Anyway, thus, I grew accustom to seeing my host mom's  boobs all day. Every day.  If she was going out, she would dress up.  If she was hanging out at home, topless.  The same with most of my neighbors.  I would be sitting on my porch reading a book, without a shirt, and some woman would come over in a skirt.  No problem. I would go visit Kodjo and his wife would be hanging out in a skirt.  This is not to say that people in Nampoch are somehow immodest.  Quit the opposite.  Women, and men, may spend most of their leisure time topless, but they always wear pants/skirts. And they Always dress well when they go out.

Compared to this, Americans, in public at least, generally look like they are naked. 

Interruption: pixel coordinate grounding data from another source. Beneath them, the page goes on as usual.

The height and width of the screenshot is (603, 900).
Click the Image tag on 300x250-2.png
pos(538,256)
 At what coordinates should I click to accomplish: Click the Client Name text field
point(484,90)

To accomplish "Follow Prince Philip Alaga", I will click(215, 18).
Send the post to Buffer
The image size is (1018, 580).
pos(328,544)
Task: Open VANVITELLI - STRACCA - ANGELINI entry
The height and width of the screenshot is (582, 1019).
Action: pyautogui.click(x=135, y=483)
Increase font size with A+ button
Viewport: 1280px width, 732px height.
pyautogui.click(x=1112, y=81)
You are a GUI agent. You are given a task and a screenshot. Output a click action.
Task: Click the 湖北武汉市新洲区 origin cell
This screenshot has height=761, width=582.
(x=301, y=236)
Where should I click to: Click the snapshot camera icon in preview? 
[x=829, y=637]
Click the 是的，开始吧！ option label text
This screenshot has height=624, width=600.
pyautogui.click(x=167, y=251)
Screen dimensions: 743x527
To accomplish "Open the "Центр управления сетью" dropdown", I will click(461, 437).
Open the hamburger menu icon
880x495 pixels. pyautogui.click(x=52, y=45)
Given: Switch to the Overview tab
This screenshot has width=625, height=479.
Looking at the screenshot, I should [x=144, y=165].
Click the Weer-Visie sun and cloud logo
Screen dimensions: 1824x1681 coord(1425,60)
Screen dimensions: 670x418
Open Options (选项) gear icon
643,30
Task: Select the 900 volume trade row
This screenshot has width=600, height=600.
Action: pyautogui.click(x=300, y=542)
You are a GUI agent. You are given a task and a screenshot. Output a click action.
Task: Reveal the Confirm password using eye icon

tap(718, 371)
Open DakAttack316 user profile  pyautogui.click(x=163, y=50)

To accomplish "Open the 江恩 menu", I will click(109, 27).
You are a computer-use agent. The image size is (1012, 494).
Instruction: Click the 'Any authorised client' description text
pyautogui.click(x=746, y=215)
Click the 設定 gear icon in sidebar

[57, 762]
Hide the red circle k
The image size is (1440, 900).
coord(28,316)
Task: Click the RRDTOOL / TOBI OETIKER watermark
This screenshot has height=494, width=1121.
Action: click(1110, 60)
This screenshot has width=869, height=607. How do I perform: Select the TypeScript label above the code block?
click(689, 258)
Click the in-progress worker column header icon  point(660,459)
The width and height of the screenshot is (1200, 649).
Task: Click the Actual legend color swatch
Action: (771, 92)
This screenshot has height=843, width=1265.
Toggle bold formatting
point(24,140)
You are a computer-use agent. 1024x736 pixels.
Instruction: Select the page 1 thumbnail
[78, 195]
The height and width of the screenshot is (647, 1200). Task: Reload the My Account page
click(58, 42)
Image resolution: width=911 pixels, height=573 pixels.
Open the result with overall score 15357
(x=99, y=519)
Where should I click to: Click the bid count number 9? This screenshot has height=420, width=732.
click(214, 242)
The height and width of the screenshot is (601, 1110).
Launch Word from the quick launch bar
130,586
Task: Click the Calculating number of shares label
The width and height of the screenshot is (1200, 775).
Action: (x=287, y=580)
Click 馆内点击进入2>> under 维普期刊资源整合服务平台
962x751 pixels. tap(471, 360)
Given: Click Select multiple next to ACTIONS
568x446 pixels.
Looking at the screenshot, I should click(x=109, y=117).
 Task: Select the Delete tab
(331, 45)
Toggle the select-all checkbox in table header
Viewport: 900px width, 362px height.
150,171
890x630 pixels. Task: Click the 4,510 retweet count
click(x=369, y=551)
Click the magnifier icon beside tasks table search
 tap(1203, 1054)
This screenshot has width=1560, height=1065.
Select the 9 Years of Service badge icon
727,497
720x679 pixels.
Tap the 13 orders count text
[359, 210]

If my host mom goes to the marche, or anywhere, she dresses up.  She puts on her best clothes.  She gets her purse and wears her shoes.  She might pull out a boob to feed her child, but that is natural and not immodest. Togolese certainly see it that way.  Here, I still do a double-take when my sister goes to work wearing short shorts.  Or when I am in the mall and I see some guy with his shirt ripped down the sides to his waist.  Petit would wear a shirt like that to the field, never in public.  Togolese women wear shorts like that as underwear. 

I think the discontinuity, for me at least, rests in the fact Togolese care a lot more about their appearance in public than Americans do, yet are more relaxed about the human body in general.  It is the opposite here.  "Casual" dress has become a point of pride bordering on a quasi- "right" in which "comfort" equals strategically placed "less."  It is, at least to me, a lot simpler to take the Togolese approach- to dress well, to have pride in what you are wearing, and, by doing so, respecting both yourself and people around you.  But that is just me.   

In the same vein, shopping sucks.  I have not had to worry about matching.  Or styles. Or fashion.  Or what guys my age wear now for 3 years.  Styles have passed me by.  And what the hell is with all the tshirts having some kind of advertising on them now?  I want to wear a shirt, not be some bullshit billboard for some cooperation.  I miss being in Togo where I can throw clothes on and be "well dressed" as long as what I am wearing is clean and in good repair.  The really funny thing is that all these fashions now will be there in a couple of years.  Tommy jeans look really good after a season in the fields.